Voilà un film qui s’intéresse aux personnes, de plus en plus nombreuses en France, qui vivent dans la précarité de façon stable, si l’on peut oser cet oxymoron…
Kad Merad a mis tout son poids économique et son talent d’acteur (qui s’est confirmé dans Baron noir, la série politique de Canal+) dans ce film qui raconte une histoire de père et de fils chez ceux qui n’ont rien. NI misérabiliste, ni rose bonbon, Comme des rois (le titre est une antiphrase évidemment) raconte le quotidien d’une famille où l’on n’a d’autres ressources que le travail au noir et les petites arnaques, comme les voisins qui s’appellent indifféremment Marek ou Mehdi, et pratiquent une solidarité de survie.
On y voit le cabanon d’un jardin ouvrier transformé en refuge éphémère, le trafic de métaux pratiqué par des pieds nickelés, les logements de banlieue d’une grande ville régis par des gros bras pour faire rentrer les loyers, et l’inépuisable bagou d’un père de famille qui fabrique des « grands crus bordelais » dans son garage pour les vendre à des femmes au foyer dans une banlieue pavillonnaire à peine moins impécunieuse. La réussite de ce film est de se maintenir sur le fil du rasoir entre la description sans complaisance d’une précarité devenue une condition, et l’empathie avec des personnages qui tentent d’oublier le souci constant de l’argent qui manque, par une imagination débordante et une affection inconditionnelle.
Le fil rouge de l’histoire est la relation entre Joseph le père (Kad Merad) et Micka son fils (Kacey Mottet Klein).
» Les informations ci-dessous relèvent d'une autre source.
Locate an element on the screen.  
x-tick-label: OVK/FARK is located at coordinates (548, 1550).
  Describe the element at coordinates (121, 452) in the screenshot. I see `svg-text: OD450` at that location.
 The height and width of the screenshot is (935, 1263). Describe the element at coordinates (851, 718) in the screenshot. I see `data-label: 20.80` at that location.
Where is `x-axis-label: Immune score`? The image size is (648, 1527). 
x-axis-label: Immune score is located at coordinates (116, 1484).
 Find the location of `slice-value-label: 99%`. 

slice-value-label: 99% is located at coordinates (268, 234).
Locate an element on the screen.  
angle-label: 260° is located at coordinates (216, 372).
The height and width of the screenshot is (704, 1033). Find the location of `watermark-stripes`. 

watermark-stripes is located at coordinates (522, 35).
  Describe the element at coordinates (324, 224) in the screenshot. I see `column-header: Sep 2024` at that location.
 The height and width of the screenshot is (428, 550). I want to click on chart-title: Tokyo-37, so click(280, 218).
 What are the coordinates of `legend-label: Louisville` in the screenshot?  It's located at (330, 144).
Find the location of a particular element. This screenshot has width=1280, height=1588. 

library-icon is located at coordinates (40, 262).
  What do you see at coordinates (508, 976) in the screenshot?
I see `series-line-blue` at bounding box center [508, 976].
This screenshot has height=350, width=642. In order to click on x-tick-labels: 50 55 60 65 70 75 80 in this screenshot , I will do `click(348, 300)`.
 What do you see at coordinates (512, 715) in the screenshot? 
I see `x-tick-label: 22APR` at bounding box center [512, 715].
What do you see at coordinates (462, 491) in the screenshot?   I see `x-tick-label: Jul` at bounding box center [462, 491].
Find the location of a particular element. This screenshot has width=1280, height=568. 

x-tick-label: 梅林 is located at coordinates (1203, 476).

Le premier tente d’inculquer au second les ficelles du métier de petit arnaqueur, en mettant au point des improvisations qui sont autant de scénettes hilarantes, pendant que le second rêve de devenir acteur, et présente avec l’aide de son copain Mehdi des scènes de Shakespeare et de Molière pour accéder au graal d’une école « d’acting », selon les termes utilisés sur Internet.
Il apparaît très vite aux spectateurs/trices que les qualités du premier sont de même nature que celles du second, sauf que le fils ne se sent pas de vocation pour l’arnaque, ayant sans doute été imprégné par l’école (?) de valeurs morales et culturelles étrangères à l’univers paternel de la débrouille.
Les relations entre le père et le fils sont contraintes par cette précarité qui est l’horizon indépassable du père, et que le fils rêve de fuir vers un métier tout aussi précaire, mais plus désirable et plus acceptable socialement, le théâtre. Mais chacun souffre de ne pouvoir répondre aux désirs de l’autre.
Tous deux incarnent deux variantes de masculinité dominée, le père compensant ses insuffisances comme « gagne-pain » par une affection chaleureuse qui s’adresse aussi bien aux membres (nombreux) de sa petite famille qu’à ses voisins et amis. Le fils exprime son malaise face au modèle paternel par son mutisme et son incapacité à s’insérer dans les scénarios paternels. Le réalisateur évite assez systématiquement les stéréotypes sociaux : les petits trafics sont autant le fait de « Blancs » franco-français que des représentants des différentes minorités qui vivent dans la même précarité.
On peut cependant regretter que les femmes soient un peu trop périphériques dans le récit : Micka rencontre une étudiante qui prétend être intéressée par la guitare qu’il essaie de vendre, pour l’emmener chez elle pour un « coup » d’une nuit. Le personnage actif ici est la jeune fille, mais le jeune homme, ravi de l’aubaine, ne s’en offusque pas, sans pour autant se faire d’illusion sur la suite…
Sylvie Testut est Valérie, la femme de Joseph et la mère de Micka, qui garde des enfants au noir et gère son petit monde avec une sérénité résignée, jusqu’au moment où ils sont vidés de leur appartement par les gros bras du propriétaire à qui Joseph vient juste de payer le retard de loyer. Toute la famille (la mère de Joseph incluse) se retrouve chez le compagnon de leur fille, laquelle va accoucher d’un deuxième enfant (le premier est visiblement d’un autre père). Tout ce petit monde supporte avec vaillance ces péripéties qui semblent relever de leur ordinaire. Seul Micka essaie de prendre la tangente, avec l’appui de sa mère et de sa sœur, mais le besoin d’argent pour payer l’inscription dans l’école de théâtre où il vient d’être accepté, l’amène à accepter un dernier « coup » avec son père… qui tourne mal évidemment.
L’épilogue est à l’image du film, ni misérabiliste ni rose : le fils joue devant une assistance captivée… de détenus parmi lesquels son père, qui exprime à mi-voix son admiration émue pour le talent de son fils.
Le cinéma français est suffisamment avare de films qui parlent sans démagogie ni condescendance des « pauvres » pour qu’on ne boude pas cette œuvre aussi modeste que réussie.